While undergoing his second angioplasty, Dr. Frischling asked his cardiologist about the possibility of TMR, which he'd read about in a medical journal. His doctor agreed that he might be a good candidate for the procedure, since other avenues to relieving his angina had been exhausted. Most TMR patients, like Dr. Frischling, are in their 60s and 70s, and many suffer from conditions that preclude conventional treatments. These may include very small or deteriorated blood vessels, and fragile health due to other illnesses or disease. In the past, patients deemed unsuitable for angioplasty or bypass surgery had little choice but to rely on medications and learn to live with their pain.

Dr. Frischling's query about TMR led to a referral to Dr. Fontana, who ultimately performed the procedure in October 1997. "I knew it was experimental at the time, but I decided to go for it," said Dr. Frischling, who was growing frustrated with the constraints angina was placing on his active lifestyle.

The operation involves making a small incision - three to four inches - in the left front side of the chest to allow insertion of a small laser wand. The laser's beam is directed to create small, one-millimeter channels in the heart muscle wall. The heart responds by creating tiny blood vessels that provide additional blood flow. The procedure typically requires a four- to five-day hospital stay.

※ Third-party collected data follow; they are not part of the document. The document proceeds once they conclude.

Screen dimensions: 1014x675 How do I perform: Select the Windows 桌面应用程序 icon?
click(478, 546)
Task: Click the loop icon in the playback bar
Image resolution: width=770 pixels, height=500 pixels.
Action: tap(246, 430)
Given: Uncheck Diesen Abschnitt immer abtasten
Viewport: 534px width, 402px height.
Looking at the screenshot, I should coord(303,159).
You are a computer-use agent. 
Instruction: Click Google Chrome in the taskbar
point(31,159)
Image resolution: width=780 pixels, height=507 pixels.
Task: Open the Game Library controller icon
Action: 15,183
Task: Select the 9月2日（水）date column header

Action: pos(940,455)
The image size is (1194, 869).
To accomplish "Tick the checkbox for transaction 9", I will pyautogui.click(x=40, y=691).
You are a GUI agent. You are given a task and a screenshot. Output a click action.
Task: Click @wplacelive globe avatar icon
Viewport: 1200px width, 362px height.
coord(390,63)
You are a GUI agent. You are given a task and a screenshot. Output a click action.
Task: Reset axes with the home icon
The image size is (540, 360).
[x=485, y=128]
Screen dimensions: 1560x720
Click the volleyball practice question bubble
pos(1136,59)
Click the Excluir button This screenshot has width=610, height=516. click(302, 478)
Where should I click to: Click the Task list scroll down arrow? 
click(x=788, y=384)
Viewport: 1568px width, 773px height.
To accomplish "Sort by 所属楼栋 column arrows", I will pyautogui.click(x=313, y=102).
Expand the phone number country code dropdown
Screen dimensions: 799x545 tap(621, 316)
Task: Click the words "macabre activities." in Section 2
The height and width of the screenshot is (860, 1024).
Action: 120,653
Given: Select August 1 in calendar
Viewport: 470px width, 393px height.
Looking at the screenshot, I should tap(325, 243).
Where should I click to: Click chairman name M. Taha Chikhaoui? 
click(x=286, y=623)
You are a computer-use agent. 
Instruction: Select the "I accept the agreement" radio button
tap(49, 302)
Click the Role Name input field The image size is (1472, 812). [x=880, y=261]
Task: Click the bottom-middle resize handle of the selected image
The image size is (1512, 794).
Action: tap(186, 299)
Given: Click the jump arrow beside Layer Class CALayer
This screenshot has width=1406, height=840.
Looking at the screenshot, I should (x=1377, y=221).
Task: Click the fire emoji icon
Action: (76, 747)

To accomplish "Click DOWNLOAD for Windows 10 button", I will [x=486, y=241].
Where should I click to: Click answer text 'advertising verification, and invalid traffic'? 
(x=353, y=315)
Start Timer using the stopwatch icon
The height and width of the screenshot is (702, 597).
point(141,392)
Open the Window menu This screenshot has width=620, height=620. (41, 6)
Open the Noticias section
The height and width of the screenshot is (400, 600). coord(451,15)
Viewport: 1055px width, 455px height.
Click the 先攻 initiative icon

Choosing TMR is a decision Dr. Frischling doesn't regret. On a scale of 1 to 10, he estimates his level of angina has dropped from 10 ("as bad as it gets") to 2 or 3 and often even a 1, despite an occasional bout. Dr. Frischling is back to enjoying his football games, he said, "I've been through two seasons and they were pretty hectic, but I did well." He also pursues a myriad of other physical activities, including regular workouts at the gym, yoga and stream fishing.

"For most patients, there's improvement right away and this continues over the next few months," Dr. Fontana explained. "By three to six months, the results are typically as good as they will get. Most patients can assume a higher level of function and become more active."

Dr. Frischling whole-heartedly concurs. "I went on a fishing trip with two 30-year-olds and held my own. I can't believe how much the TMR has helped - I was in the hot sun, on my feet six or seven hours and climbing over rocks, but it really didn't bother me. I feel like I'm getting better all the time."